** Given entries follows **
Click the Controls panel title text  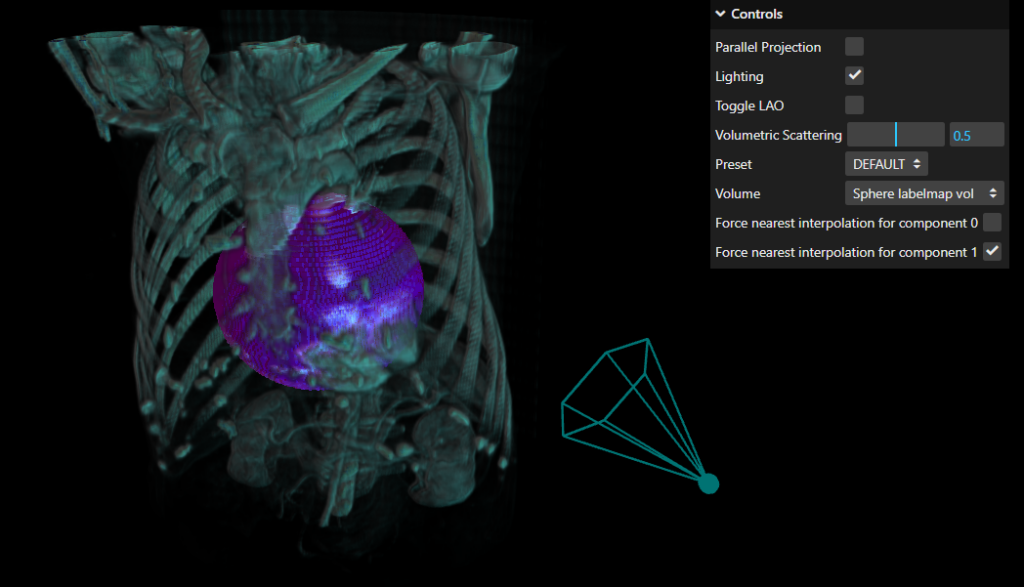(757, 14)
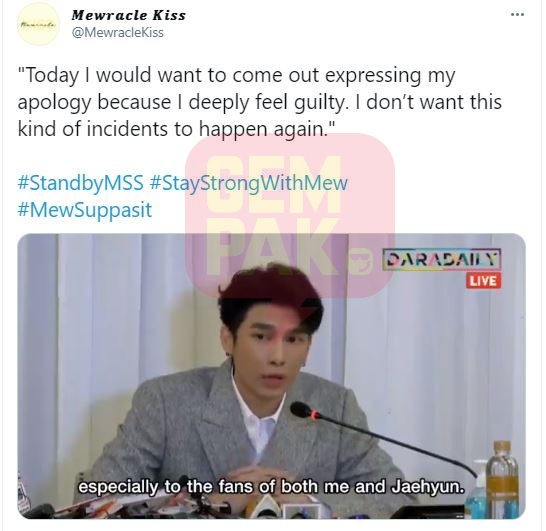This screenshot has height=531, width=546.
Task: Play the press conference video thumbnail
Action: (x=271, y=376)
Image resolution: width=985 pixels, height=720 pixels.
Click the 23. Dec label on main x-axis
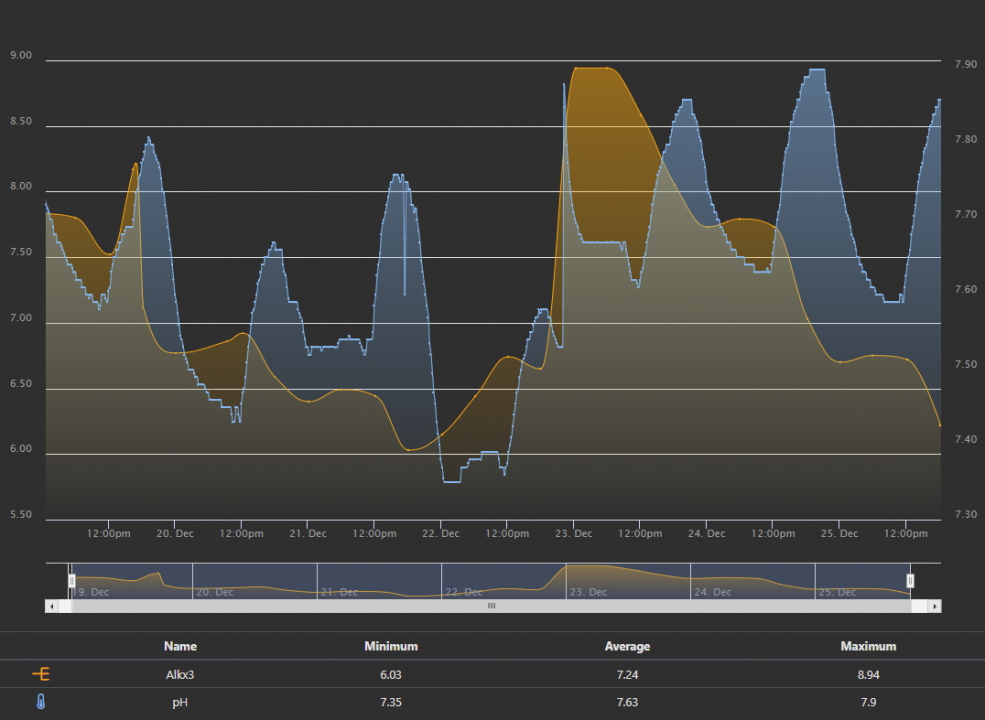point(574,534)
** End of Given entries **
What you are asked to do:
Your reply should consist solely of the lines from the line containing "Image resolution: width=985" through the last line of the listing, unchanged and free of pictures.

Response below:
Image resolution: width=985 pixels, height=720 pixels.
Click the 23. Dec label on main x-axis
point(574,534)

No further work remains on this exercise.